**Task details:**
After locating the line that holds "Click the Alaska", output it and all following lines word for word, stopping only at the end of the data.

**Records provided:**

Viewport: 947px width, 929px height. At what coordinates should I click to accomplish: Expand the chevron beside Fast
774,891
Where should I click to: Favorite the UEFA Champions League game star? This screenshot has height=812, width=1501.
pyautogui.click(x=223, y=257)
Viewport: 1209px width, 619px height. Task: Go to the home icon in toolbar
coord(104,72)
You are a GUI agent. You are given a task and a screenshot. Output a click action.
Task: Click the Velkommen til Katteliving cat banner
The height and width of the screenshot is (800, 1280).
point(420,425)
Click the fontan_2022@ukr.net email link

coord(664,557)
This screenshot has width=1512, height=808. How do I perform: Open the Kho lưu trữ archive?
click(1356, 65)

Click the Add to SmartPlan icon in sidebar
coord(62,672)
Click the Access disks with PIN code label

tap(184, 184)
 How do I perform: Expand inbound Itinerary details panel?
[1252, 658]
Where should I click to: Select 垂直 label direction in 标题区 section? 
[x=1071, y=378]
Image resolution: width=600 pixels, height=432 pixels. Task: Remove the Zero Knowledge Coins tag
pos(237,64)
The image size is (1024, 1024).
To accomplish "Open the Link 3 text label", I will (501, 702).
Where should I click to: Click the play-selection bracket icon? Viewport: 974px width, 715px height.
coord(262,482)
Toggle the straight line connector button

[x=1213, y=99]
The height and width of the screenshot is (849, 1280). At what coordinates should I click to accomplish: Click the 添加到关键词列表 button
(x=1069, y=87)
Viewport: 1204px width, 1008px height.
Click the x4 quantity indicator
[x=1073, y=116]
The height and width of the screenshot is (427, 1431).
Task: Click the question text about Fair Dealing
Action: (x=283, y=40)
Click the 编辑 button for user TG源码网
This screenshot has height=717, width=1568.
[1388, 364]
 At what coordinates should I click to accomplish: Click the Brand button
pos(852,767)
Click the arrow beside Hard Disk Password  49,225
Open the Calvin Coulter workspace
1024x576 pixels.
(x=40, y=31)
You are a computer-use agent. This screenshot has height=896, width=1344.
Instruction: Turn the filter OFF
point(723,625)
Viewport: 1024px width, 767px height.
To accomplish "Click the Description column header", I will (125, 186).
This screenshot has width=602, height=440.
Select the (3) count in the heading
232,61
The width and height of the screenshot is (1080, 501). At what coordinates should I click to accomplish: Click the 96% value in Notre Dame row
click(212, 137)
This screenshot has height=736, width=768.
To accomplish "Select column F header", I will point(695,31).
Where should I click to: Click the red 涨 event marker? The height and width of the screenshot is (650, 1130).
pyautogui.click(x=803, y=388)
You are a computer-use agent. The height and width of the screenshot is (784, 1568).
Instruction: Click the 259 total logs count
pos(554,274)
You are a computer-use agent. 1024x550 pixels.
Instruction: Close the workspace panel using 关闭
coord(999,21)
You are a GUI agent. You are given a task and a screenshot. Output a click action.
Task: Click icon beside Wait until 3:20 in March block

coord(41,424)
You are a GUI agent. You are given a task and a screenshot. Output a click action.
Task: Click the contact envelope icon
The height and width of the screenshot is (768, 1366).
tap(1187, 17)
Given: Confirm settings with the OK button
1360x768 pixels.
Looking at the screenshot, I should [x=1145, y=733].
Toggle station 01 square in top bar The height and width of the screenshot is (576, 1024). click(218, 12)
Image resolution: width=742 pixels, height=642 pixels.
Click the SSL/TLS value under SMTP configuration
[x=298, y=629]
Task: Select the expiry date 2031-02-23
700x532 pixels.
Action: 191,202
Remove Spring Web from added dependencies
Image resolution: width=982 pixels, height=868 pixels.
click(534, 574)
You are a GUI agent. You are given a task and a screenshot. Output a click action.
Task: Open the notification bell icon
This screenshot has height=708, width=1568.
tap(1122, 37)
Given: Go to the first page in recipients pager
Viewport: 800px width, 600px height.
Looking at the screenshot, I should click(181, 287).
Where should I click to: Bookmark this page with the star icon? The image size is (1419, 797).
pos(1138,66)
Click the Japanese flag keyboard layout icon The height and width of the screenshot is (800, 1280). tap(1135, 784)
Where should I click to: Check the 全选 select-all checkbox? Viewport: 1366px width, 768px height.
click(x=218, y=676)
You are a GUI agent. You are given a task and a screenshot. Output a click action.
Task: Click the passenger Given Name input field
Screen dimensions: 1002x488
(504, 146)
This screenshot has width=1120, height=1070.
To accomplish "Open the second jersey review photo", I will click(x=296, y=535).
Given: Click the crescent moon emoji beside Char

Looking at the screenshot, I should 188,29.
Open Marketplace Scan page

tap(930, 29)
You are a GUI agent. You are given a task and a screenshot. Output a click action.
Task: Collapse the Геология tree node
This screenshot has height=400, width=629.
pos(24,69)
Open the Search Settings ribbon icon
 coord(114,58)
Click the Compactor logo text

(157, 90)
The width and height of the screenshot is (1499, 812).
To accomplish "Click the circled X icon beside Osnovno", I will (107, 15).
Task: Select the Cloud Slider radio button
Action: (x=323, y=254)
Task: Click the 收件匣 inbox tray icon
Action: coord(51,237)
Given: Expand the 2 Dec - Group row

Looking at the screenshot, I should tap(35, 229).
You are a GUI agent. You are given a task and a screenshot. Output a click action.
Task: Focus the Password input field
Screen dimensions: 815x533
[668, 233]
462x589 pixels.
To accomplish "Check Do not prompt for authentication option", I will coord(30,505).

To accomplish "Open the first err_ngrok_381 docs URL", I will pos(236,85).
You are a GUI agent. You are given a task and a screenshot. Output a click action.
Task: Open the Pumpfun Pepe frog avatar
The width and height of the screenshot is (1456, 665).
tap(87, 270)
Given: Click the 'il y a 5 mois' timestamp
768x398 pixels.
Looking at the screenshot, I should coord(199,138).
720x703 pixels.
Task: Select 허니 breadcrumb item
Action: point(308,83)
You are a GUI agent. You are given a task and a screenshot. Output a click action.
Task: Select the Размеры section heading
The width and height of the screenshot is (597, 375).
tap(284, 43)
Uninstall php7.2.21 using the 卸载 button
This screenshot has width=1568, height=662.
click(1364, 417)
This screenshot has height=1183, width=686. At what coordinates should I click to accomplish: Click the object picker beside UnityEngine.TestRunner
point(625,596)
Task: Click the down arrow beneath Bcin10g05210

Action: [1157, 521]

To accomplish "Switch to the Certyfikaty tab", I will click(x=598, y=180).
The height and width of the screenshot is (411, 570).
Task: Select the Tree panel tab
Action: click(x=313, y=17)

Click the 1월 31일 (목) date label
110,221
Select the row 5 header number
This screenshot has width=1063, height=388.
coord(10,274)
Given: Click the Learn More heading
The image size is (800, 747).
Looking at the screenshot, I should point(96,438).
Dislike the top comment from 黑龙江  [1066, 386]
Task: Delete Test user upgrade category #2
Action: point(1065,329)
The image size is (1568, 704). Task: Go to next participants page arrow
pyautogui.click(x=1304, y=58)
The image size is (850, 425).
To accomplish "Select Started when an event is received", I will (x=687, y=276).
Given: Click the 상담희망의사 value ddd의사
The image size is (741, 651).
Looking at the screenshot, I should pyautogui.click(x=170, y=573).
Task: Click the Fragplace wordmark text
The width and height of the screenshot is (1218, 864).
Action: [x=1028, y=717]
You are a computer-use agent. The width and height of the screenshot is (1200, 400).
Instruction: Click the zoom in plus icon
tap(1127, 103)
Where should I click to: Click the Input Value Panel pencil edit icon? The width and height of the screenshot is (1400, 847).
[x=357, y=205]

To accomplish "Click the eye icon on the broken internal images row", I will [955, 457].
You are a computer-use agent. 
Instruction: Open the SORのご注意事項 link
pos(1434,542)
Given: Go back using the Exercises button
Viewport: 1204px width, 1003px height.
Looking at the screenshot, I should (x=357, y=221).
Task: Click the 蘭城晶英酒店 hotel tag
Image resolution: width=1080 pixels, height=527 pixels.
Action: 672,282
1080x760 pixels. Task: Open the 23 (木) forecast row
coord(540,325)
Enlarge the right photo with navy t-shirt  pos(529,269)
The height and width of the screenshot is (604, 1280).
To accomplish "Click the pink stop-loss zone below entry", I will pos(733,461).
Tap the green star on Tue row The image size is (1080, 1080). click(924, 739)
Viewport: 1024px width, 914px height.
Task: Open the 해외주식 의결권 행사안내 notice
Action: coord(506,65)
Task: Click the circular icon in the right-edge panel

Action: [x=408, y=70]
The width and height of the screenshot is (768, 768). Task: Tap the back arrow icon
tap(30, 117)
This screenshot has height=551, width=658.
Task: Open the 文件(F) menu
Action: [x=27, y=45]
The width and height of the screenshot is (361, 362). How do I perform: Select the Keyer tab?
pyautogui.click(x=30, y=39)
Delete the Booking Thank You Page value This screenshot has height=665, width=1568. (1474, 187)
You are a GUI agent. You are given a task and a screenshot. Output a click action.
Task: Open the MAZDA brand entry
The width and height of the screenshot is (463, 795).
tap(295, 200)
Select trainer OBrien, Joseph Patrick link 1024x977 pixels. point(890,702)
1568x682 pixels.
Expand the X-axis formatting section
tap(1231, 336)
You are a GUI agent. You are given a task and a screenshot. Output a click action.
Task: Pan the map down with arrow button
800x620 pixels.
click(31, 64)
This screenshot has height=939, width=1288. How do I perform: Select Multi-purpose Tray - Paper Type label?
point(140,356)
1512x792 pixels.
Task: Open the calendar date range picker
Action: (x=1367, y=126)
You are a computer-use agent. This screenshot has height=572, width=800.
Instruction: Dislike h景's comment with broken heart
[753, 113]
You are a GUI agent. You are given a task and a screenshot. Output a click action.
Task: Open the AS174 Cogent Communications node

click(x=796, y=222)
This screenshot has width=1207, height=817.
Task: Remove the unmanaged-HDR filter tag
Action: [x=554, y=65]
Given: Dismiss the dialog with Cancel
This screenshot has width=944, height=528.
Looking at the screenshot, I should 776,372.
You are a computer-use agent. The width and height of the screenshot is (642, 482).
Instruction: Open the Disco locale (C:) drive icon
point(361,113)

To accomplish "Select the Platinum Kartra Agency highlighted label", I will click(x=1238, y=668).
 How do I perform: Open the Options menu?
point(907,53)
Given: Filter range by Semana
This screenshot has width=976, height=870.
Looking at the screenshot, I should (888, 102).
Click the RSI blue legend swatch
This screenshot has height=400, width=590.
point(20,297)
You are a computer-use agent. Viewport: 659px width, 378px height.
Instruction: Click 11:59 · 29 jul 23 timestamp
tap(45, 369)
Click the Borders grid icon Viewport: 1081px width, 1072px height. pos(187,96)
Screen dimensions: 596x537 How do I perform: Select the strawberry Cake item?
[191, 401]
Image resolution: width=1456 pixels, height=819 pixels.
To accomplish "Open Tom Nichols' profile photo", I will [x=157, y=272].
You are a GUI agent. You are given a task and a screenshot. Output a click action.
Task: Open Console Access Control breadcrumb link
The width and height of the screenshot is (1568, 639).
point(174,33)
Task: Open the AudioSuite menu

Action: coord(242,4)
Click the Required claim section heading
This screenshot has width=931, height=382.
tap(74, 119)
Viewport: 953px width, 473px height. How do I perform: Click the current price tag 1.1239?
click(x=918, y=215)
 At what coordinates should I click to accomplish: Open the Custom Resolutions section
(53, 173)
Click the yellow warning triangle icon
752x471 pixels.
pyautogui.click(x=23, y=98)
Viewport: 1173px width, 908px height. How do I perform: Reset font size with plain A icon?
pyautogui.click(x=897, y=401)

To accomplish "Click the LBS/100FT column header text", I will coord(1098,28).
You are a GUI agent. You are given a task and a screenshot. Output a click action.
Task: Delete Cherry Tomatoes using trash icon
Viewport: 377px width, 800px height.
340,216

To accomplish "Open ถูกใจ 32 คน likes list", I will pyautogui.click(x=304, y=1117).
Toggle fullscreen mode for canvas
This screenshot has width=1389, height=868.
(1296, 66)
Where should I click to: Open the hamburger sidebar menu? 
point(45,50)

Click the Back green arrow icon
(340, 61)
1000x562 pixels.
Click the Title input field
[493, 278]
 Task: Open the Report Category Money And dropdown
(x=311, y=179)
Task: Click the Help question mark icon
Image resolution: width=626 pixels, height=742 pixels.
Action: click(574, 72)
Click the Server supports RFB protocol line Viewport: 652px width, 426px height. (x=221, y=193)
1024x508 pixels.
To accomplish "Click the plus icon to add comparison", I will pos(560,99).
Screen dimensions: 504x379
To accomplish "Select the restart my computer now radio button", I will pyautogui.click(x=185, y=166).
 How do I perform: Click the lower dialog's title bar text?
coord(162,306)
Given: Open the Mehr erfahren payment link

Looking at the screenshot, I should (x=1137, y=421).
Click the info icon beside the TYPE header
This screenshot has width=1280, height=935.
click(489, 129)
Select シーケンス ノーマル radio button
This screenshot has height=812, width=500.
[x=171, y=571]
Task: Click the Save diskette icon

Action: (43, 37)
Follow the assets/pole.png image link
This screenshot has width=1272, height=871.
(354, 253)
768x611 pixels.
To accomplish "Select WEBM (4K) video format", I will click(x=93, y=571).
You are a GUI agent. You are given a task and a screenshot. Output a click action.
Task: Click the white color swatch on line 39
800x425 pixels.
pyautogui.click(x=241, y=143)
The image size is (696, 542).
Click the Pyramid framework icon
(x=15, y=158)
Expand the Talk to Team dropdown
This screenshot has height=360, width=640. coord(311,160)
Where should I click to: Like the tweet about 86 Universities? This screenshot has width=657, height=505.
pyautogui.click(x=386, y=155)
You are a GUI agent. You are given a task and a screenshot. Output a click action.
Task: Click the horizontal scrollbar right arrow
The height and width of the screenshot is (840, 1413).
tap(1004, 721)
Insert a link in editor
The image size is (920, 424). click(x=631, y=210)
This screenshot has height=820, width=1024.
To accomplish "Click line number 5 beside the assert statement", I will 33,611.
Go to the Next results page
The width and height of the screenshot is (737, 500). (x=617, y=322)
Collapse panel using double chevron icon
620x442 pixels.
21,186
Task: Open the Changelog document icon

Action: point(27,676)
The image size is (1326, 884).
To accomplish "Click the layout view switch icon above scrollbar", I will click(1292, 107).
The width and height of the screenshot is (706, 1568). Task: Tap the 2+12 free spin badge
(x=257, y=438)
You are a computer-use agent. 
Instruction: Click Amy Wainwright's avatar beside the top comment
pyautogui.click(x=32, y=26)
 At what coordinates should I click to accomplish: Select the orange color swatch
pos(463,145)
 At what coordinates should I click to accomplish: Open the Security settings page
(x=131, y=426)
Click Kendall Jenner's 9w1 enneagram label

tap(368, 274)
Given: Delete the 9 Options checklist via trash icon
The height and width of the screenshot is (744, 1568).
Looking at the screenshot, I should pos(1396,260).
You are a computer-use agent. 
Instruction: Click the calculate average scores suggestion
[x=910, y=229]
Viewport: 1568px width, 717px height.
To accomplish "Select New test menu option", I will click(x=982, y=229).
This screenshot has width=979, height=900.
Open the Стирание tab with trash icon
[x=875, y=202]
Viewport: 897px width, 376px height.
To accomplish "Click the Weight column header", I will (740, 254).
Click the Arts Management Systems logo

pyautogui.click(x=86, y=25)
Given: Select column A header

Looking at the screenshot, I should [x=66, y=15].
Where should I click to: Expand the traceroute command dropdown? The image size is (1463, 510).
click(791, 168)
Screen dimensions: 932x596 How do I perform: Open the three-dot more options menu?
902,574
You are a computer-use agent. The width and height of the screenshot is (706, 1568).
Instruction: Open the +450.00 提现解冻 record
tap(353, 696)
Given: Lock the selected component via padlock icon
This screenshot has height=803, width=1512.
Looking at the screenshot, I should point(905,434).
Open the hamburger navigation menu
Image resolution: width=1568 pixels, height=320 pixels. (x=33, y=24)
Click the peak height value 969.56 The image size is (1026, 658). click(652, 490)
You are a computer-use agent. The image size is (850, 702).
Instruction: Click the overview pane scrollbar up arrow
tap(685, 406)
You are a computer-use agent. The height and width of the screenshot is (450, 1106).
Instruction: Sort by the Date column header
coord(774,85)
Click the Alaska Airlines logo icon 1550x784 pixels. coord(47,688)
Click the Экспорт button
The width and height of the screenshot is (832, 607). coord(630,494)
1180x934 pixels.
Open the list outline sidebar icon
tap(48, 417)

**Output below:**
Click the Alaska Airlines logo icon 1550x784 pixels. coord(47,688)
Click the Экспорт button
The width and height of the screenshot is (832, 607). coord(630,494)
1180x934 pixels.
Open the list outline sidebar icon
tap(48, 417)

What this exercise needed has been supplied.